TASK DIRECTIONS ▸ Present the lines below as a numbered list, omitting any blank lines.

---------- DATASET ENTRIES

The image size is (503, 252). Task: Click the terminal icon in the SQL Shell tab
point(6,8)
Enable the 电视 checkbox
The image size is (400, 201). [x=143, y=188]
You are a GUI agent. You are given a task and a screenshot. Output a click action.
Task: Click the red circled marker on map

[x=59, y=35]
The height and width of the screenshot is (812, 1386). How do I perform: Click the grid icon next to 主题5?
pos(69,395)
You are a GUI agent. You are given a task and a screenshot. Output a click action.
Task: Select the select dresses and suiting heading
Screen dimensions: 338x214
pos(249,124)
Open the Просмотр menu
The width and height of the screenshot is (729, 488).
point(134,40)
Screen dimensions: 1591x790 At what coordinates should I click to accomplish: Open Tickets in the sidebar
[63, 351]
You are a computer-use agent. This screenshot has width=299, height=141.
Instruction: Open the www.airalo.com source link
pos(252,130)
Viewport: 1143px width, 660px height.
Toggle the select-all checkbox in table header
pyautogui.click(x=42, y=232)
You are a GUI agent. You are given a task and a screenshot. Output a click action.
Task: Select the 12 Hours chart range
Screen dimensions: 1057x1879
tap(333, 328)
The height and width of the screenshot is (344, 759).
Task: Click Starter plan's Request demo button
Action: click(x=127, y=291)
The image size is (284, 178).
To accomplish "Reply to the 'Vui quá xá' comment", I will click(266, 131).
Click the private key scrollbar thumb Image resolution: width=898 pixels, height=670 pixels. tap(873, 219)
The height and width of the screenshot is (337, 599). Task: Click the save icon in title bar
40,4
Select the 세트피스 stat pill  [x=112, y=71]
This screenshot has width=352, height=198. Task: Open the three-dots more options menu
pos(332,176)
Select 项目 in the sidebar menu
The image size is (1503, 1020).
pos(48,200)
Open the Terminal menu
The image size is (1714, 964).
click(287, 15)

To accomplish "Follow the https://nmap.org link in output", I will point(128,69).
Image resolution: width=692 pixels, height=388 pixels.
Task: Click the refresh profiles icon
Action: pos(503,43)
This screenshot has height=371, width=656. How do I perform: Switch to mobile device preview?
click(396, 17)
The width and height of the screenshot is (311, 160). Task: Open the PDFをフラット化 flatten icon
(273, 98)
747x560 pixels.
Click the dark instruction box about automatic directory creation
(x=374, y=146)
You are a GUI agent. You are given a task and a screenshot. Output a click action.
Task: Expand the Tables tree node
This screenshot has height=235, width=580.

--------------------

ANSWER BELOW ▸
1. The image size is (503, 252). Task: Click the terminal icon in the SQL Shell tab
2. point(6,8)
3. Enable the 电视 checkbox
4. The image size is (400, 201). [x=143, y=188]
5. You are a GUI agent. You are given a task and a screenshot. Output a click action.
6. Task: Click the red circled marker on map
7. [x=59, y=35]
8. The height and width of the screenshot is (812, 1386). How do I perform: Click the grid icon next to 主题5?
9. pos(69,395)
10. You are a GUI agent. You are given a task and a screenshot. Output a click action.
11. Task: Select the select dresses and suiting heading
12. Screen dimensions: 338x214
13. pos(249,124)
14. Open the Просмотр menu
15. The width and height of the screenshot is (729, 488).
16. point(134,40)
17. Screen dimensions: 1591x790 At what coordinates should I click to accomplish: Open Tickets in the sidebar
18. [63, 351]
19. You are a computer-use agent. This screenshot has width=299, height=141.
20. Instruction: Open the www.airalo.com source link
21. pos(252,130)
22. Viewport: 1143px width, 660px height.
23. Toggle the select-all checkbox in table header
24. pyautogui.click(x=42, y=232)
25. You are a GUI agent. You are given a task and a screenshot. Output a click action.
26. Task: Select the 12 Hours chart range
27. Screen dimensions: 1057x1879
28. tap(333, 328)
29. The height and width of the screenshot is (344, 759).
30. Task: Click Starter plan's Request demo button
31. Action: click(x=127, y=291)
32. The image size is (284, 178).
33. To accomplish "Reply to the 'Vui quá xá' comment", I will click(266, 131).
34. Click the private key scrollbar thumb Image resolution: width=898 pixels, height=670 pixels. tap(873, 219)
35. The height and width of the screenshot is (337, 599). Task: Click the save icon in title bar
36. 40,4
37. Select the 세트피스 stat pill  [x=112, y=71]
38. This screenshot has width=352, height=198. Task: Open the three-dots more options menu
39. pos(332,176)
40. Select 项目 in the sidebar menu
41. The image size is (1503, 1020).
42. pos(48,200)
43. Open the Terminal menu
44. The image size is (1714, 964).
45. click(287, 15)
46. To accomplish "Follow the https://nmap.org link in output", I will point(128,69).
47. Image resolution: width=692 pixels, height=388 pixels.
48. Task: Click the refresh profiles icon
49. Action: pos(503,43)
50. This screenshot has height=371, width=656. How do I perform: Switch to mobile device preview?
51. click(396, 17)
52. The width and height of the screenshot is (311, 160). Task: Open the PDFをフラット化 flatten icon
53. (273, 98)
54. 747x560 pixels.
55. Click the dark instruction box about automatic directory creation
56. (x=374, y=146)
57. You are a GUI agent. You are given a task and a screenshot. Output a click action.
58. Task: Expand the Tables tree node
59. This screenshot has height=235, width=580.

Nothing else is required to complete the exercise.